江戸時代から昭和にかけて、7代に渡り主君に虐げられ続けた錦之介一族のおはなし。
ベルリン国際映画祭金熊賞受賞!

日本に今も蔓延る「武士道」という名の奴隷精神

7代に渡ってここまで痛めつけられるって運がないとしか言い様がないんだけども、萬屋錦之介の七変化は本当に見事で半分はそれを楽しむための映画と言っても過言ではないかと。ひとつの作品の中で、男臭い武士から可愛らしい男子まで7人分しっかり演じ分けるという素晴らしさ。
7人揃いも揃ってこれでもか!っつーくらい、主君たちにボロクソ痛めつけられて顔を歪ませてます。ここまでくると悲劇というより喜劇。

2代目まではまだわかる。わかるというか、まだまともというか。
ところが3代目から一気にぶっ飛び度がグレードアップ。切腹にムスコ切断、妻の有馬稲子が殿様の寵愛を拒否って自殺したり錦之介に子どもを殺させたりとなんでもござれ。

そしてもうひとつの見どころはなんと言っても、錦之介を痛めつける主君たちの特濃キャラです。
特に3話目の変態鬼畜ホモ野郎森雅之(!)、4話目のサイコパス江原真二郎、5話目の痴呆エロジジイ加藤嘉が放つインパクトは強烈。舌をチロチロさせながらニヤつく加藤嘉のあの顔は一度見たら忘れられないことでしょう。ほとんどホラーの域。
加藤嘉エピソードの錦之介はいくらなんでも酷くないかい?丘さとみが可哀想すぎるし、あれ本気で気持ち悪がってただろ。

モリマのホモ殿っぷりは過剰にやりすぎてない感じが逆にリアルで、しかし錦之介を見つめる眼はいつもどおり色気がダダ漏れしているので気持ち悪いのか色っぽいのかどっちなのかよくわかんないことになってます。ふらつく岸田今日子と錦之介を睨みつける時のジメジメした冷たい視線が素晴らしいね。そして岸田今日子も相変わらずホラーしてる。

 

最終話では恋人の三田佳子の自殺未遂をきっかけに、ついに上司の西村晃への忠義よりも自分の意思を優先する錦之介。

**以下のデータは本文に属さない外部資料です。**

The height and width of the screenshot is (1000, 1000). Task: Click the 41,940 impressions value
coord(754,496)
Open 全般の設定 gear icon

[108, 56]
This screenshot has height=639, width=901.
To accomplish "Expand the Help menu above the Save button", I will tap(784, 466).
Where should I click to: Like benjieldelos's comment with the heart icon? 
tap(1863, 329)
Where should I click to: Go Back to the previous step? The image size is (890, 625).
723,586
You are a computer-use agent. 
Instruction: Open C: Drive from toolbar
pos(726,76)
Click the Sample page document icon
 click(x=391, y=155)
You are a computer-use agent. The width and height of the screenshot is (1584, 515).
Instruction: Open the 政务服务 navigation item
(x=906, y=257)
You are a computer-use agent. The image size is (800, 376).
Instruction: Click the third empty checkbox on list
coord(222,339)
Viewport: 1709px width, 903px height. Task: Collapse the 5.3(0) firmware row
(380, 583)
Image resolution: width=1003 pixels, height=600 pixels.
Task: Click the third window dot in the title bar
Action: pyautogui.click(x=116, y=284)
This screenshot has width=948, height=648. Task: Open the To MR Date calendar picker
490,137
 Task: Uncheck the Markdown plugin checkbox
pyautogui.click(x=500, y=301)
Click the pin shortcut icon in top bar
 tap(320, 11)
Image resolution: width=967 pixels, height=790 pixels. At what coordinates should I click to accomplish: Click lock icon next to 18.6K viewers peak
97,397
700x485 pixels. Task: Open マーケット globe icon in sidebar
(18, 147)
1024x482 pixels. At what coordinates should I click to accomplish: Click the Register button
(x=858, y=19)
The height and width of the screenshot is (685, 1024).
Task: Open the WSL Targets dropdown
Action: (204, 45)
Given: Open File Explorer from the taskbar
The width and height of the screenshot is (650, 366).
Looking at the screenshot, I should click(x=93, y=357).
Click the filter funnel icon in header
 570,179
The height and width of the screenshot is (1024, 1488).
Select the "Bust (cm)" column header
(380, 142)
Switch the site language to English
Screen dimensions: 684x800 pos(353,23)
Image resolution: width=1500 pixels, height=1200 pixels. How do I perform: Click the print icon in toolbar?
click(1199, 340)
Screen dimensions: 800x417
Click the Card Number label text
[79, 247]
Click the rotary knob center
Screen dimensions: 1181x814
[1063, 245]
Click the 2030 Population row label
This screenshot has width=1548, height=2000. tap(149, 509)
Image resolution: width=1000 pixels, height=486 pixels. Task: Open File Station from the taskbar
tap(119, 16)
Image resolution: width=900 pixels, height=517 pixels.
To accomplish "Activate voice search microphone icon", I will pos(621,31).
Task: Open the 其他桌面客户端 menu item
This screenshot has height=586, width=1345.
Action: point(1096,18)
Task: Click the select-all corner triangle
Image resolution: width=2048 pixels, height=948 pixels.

「武士道」って言葉は聞こえはかっこいいし海外にもウケがいいんだろうけど、言ってしまえば己を犠牲にしてナンボの奴隷根性みたいなもんで…
最後まで観て思うことは、日本人のこうゆう精神って未だ相変わらずだよなということ。社畜だブラック企業だ過労死だのと言ってる今こそ、この映画を観るべきなのかもしれません。

それにしても、モリマに見つめられながら(笑)ホタルを追う錦之介の動きはしなやかで美しいですね。さすが元女形です。